### Task instructions
All records below are to be repeated precisely, with nothing added.
_____
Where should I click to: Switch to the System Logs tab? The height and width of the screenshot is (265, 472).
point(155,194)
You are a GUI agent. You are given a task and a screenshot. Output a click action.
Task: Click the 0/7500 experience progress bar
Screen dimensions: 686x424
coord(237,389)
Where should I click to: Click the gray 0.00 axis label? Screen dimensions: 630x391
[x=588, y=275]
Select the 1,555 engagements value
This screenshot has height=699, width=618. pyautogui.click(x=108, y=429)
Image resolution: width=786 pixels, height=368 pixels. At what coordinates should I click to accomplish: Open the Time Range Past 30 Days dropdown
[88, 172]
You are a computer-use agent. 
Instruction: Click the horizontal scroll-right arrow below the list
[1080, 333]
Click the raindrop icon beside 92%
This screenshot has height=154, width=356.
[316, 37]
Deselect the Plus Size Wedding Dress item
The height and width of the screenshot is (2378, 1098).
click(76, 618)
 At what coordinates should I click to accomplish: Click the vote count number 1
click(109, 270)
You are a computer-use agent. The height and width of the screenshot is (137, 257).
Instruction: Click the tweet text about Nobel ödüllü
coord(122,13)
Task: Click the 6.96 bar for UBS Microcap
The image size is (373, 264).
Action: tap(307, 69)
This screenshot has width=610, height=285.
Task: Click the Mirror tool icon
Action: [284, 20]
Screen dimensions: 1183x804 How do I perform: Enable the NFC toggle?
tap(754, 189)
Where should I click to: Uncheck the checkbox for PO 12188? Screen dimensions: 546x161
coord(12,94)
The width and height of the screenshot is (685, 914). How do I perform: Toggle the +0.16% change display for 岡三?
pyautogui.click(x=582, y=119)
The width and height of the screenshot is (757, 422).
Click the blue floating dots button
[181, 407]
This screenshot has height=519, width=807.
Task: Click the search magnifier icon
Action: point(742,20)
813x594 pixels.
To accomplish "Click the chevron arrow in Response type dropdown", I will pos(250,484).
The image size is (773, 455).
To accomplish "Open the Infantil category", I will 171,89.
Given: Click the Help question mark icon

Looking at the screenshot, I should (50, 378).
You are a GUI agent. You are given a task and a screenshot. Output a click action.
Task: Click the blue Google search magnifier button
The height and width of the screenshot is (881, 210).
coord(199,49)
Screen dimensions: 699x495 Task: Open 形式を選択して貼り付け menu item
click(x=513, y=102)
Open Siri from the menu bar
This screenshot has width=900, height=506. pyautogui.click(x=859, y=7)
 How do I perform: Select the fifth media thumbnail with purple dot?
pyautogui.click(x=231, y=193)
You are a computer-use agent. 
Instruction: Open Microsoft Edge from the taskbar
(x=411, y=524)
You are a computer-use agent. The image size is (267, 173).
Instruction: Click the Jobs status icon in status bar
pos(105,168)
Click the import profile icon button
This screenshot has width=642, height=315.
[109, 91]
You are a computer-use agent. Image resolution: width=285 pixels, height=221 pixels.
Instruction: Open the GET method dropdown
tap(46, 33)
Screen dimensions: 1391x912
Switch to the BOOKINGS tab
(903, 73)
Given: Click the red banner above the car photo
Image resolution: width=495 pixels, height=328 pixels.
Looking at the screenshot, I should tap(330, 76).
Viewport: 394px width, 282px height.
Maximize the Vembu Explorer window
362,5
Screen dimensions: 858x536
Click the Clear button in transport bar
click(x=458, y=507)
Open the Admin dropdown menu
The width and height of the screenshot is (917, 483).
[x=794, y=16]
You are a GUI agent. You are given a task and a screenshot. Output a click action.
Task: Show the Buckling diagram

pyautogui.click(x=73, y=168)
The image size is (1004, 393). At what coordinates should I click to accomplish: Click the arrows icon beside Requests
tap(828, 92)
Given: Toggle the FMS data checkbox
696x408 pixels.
_____
### Response to the exercise
Where should I click to: Switch to the System Logs tab? The height and width of the screenshot is (265, 472).
point(155,194)
You are a GUI agent. You are given a task and a screenshot. Output a click action.
Task: Click the 0/7500 experience progress bar
Screen dimensions: 686x424
coord(237,389)
Where should I click to: Click the gray 0.00 axis label? Screen dimensions: 630x391
[x=588, y=275]
Select the 1,555 engagements value
This screenshot has height=699, width=618. pyautogui.click(x=108, y=429)
Image resolution: width=786 pixels, height=368 pixels. At what coordinates should I click to accomplish: Open the Time Range Past 30 Days dropdown
[88, 172]
You are a computer-use agent. 
Instruction: Click the horizontal scroll-right arrow below the list
[1080, 333]
Click the raindrop icon beside 92%
This screenshot has height=154, width=356.
[316, 37]
Deselect the Plus Size Wedding Dress item
The height and width of the screenshot is (2378, 1098).
click(76, 618)
 At what coordinates should I click to accomplish: Click the vote count number 1
click(109, 270)
You are a computer-use agent. The height and width of the screenshot is (137, 257).
Instruction: Click the tweet text about Nobel ödüllü
coord(122,13)
Task: Click the 6.96 bar for UBS Microcap
The image size is (373, 264).
Action: tap(307, 69)
This screenshot has width=610, height=285.
Task: Click the Mirror tool icon
Action: [284, 20]
Screen dimensions: 1183x804 How do I perform: Enable the NFC toggle?
tap(754, 189)
Where should I click to: Uncheck the checkbox for PO 12188? Screen dimensions: 546x161
coord(12,94)
The width and height of the screenshot is (685, 914). How do I perform: Toggle the +0.16% change display for 岡三?
pyautogui.click(x=582, y=119)
The width and height of the screenshot is (757, 422).
Click the blue floating dots button
[181, 407]
This screenshot has height=519, width=807.
Task: Click the search magnifier icon
Action: point(742,20)
813x594 pixels.
To accomplish "Click the chevron arrow in Response type dropdown", I will pos(250,484).
The image size is (773, 455).
To accomplish "Open the Infantil category", I will 171,89.
Given: Click the Help question mark icon

Looking at the screenshot, I should (50, 378).
You are a GUI agent. You are given a task and a screenshot. Output a click action.
Task: Click the blue Google search magnifier button
The height and width of the screenshot is (881, 210).
coord(199,49)
Screen dimensions: 699x495 Task: Open 形式を選択して貼り付け menu item
click(x=513, y=102)
Open Siri from the menu bar
This screenshot has width=900, height=506. pyautogui.click(x=859, y=7)
 How do I perform: Select the fifth media thumbnail with purple dot?
pyautogui.click(x=231, y=193)
You are a computer-use agent. 
Instruction: Open Microsoft Edge from the taskbar
(x=411, y=524)
You are a computer-use agent. The image size is (267, 173).
Instruction: Click the Jobs status icon in status bar
pos(105,168)
Click the import profile icon button
This screenshot has width=642, height=315.
[109, 91]
You are a computer-use agent. Image resolution: width=285 pixels, height=221 pixels.
Instruction: Open the GET method dropdown
tap(46, 33)
Screen dimensions: 1391x912
Switch to the BOOKINGS tab
(903, 73)
Given: Click the red banner above the car photo
Image resolution: width=495 pixels, height=328 pixels.
Looking at the screenshot, I should tap(330, 76).
Viewport: 394px width, 282px height.
Maximize the Vembu Explorer window
362,5
Screen dimensions: 858x536
Click the Clear button in transport bar
click(x=458, y=507)
Open the Admin dropdown menu
The width and height of the screenshot is (917, 483).
[x=794, y=16]
You are a GUI agent. You are given a task and a screenshot. Output a click action.
Task: Show the Buckling diagram

pyautogui.click(x=73, y=168)
The image size is (1004, 393). At what coordinates should I click to accomplish: Click the arrows icon beside Requests
tap(828, 92)
Given: Toggle the FMS data checkbox
696x408 pixels.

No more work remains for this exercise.